From the HackCNC directory Software/EmcArduinoFirmware, copy the folders "digitalWriteFast" and "NewLiquidCrystal" into the libraries folder. The structure should look like this

  • sketchbook directory
    • libraries
      • digitalWriteFast
      • NewLiquidCrystal

Then copy the EmcArduino_07b_32u4 directory directory to the sketchbook directory itself. The final structure should look like this:

  • sketchbook directory
    • EmcArduino_07b_32u4
    • libraries
      • digitalWriteFast
      • NewLiquidCrystal

(Linux) disabling modem-manager

On my Linux distro (Ubuntu 12.10) I found that the built-in "modem-manager" made it very hard to upload a sketch correctly (Arduino IDE says "Upload Completed" but nothing was actually uploaded.) We need to tell Modem Manager to ignore the Freetronics bootloader on the HackCNC board.

If you are on a recent Linux distro (definitely recent Ubuntu & Fedora) with network manager or modem manager, you may need to do this as well. If you're not sure if you have to do this, it won't hurt to do it anyhow.

Open a terminal window and carefully run these two commands:

 echo -e '# Freetronics\nATTR{idVendor}=="26ba", ENV{ID_MM_DEVICE_IGNORE}="1"' | sudo tee /etc/udev/rules.d/77-mm-blacklist-freetronics.rules
 sudo /etc/init.d/udev restart

The first command creates a file in /etc/udev/rules.d, and the second command restarts the udev daemon.

Loading and Flashing the Sketch

  • Open (or close and reopen) the Arduino IDE.
  • Go to the File menu and the Sketchbook submenu. You should see "EmcArduino_07b_32u4" in the list of sketches. Select this sketch to open it.
  • If you can't see "EmcArduino_07b_32u4" in this list, check your sketchbook directory is in the right place (see the previous section.)
  • Go to the the Tools menu, Board submenu, and choose "Arduino Leonardo" for the board type.
  • To verify the sketch is correct, click the "tick" icon on the Arduino IDE toolbar. After a little while you should see a message "Done Compiling" towards the bottom of the IDE window.

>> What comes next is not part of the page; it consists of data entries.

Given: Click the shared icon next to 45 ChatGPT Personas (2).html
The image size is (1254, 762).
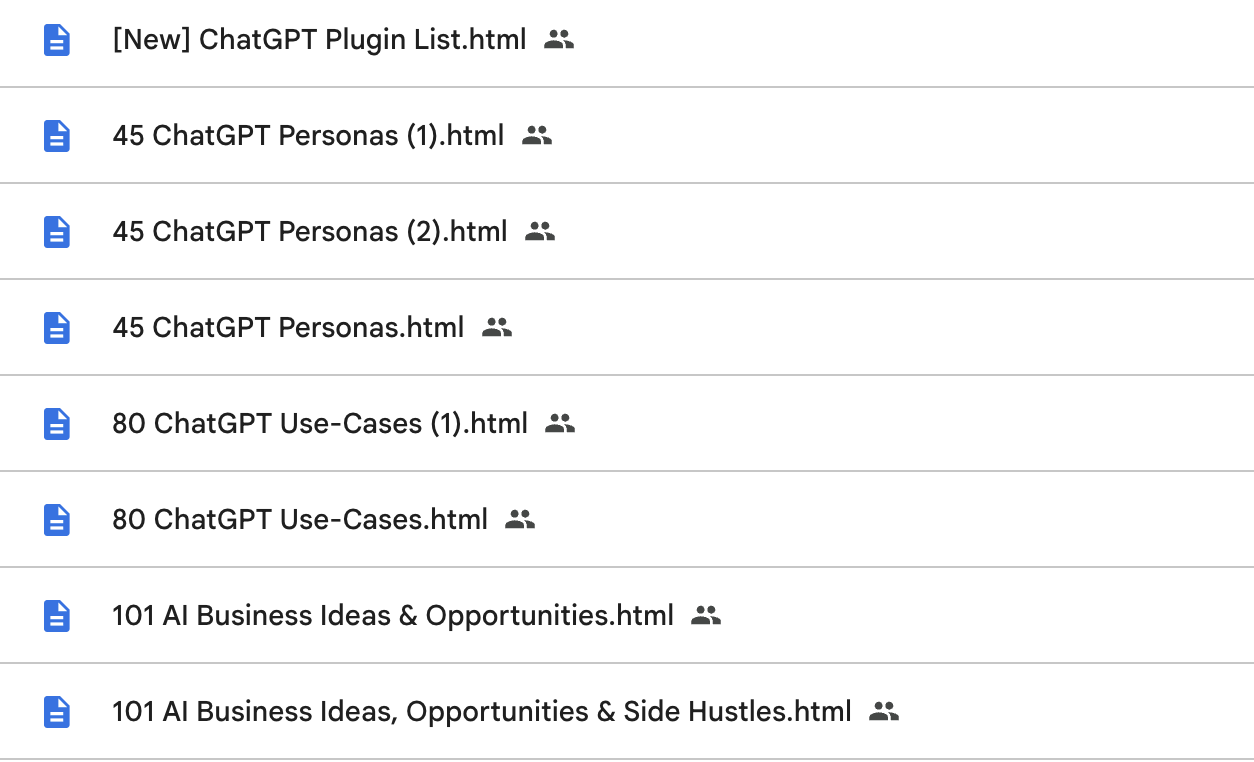Looking at the screenshot, I should click(540, 232).
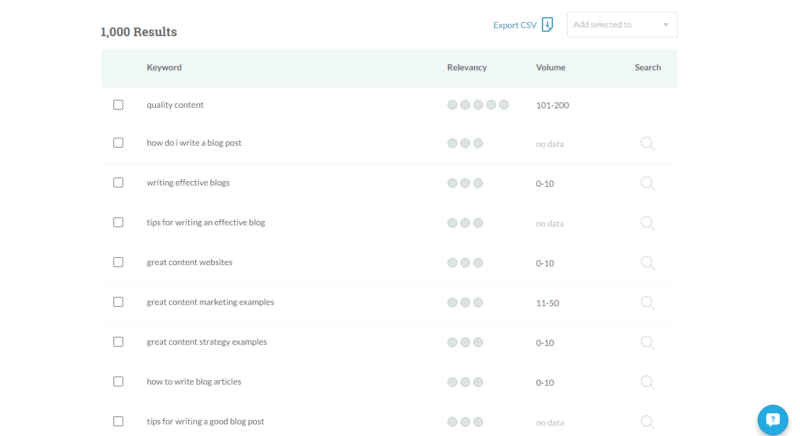This screenshot has width=800, height=436.
Task: Click search icon for 'writing effective blogs'
Action: [x=647, y=184]
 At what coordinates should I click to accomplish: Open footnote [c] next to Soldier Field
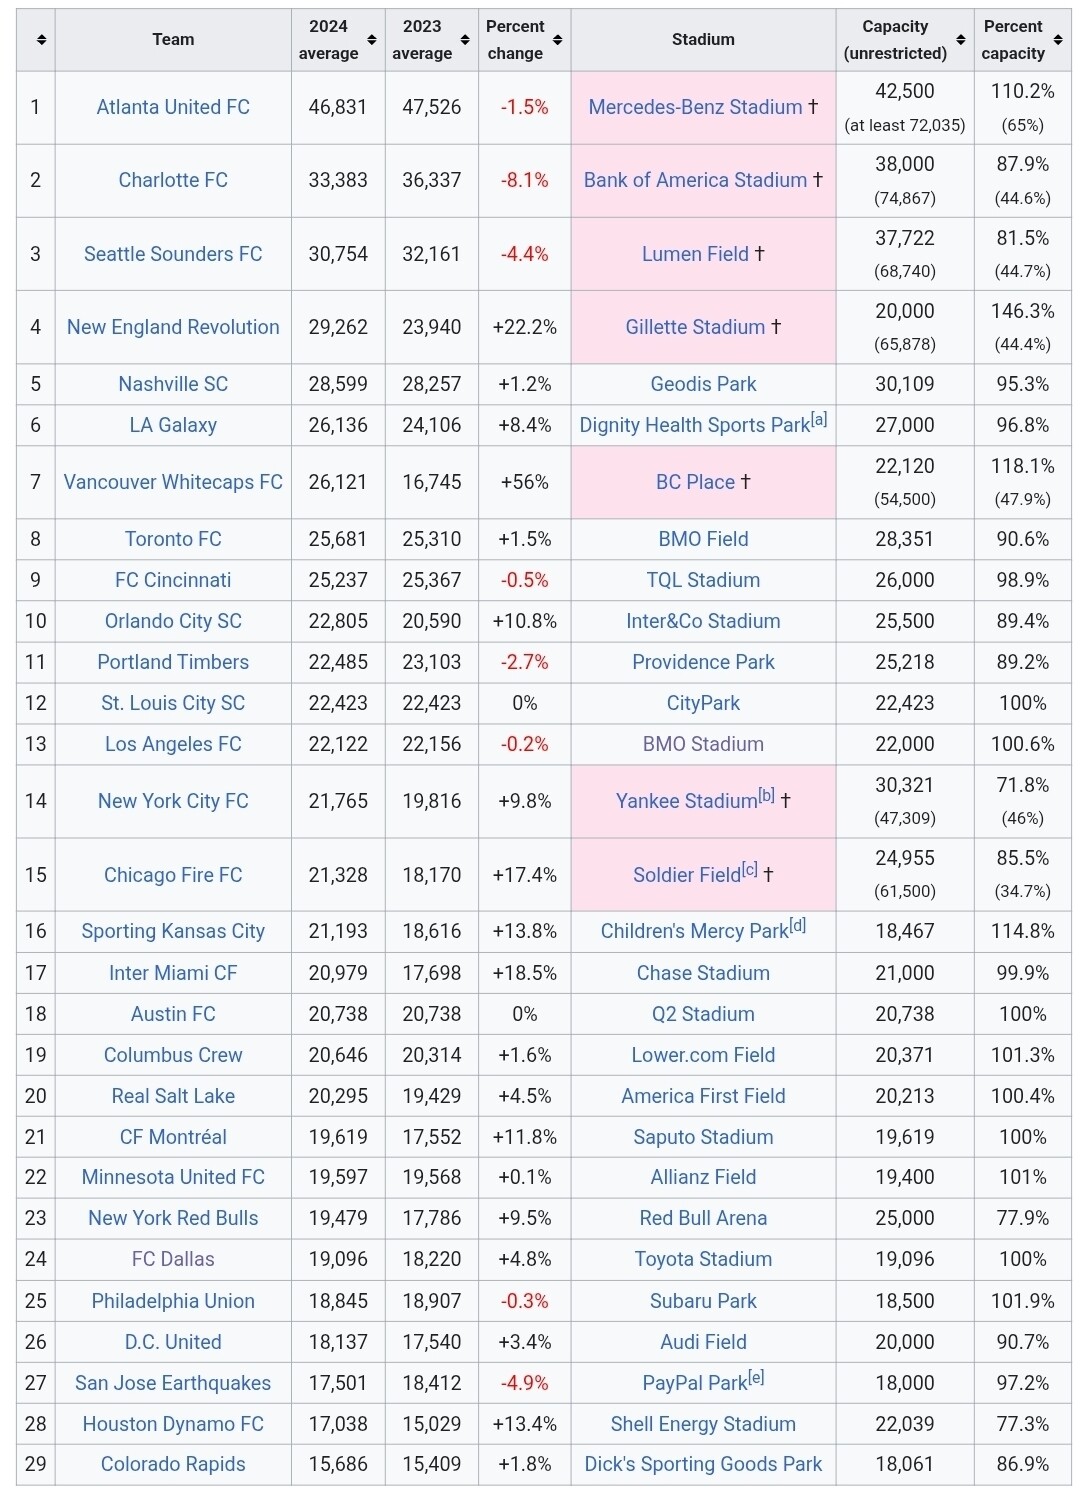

If you see "Error Compiling" then something has gone wrong, look at the message and try to guess what's happened - it may be one of the libraries is not in the right place.
  • To upload the sketch to the board, connect the HackCNC to a USB port and then press the Arrow icon (next to the tick icon) on the Arduino toolbar.
  • If you get an error uploading the sketch, you may need to choose a different serial port (under Tools -> Serial Port.) On Linux, the serial port name will start with "/dev/ttyACM".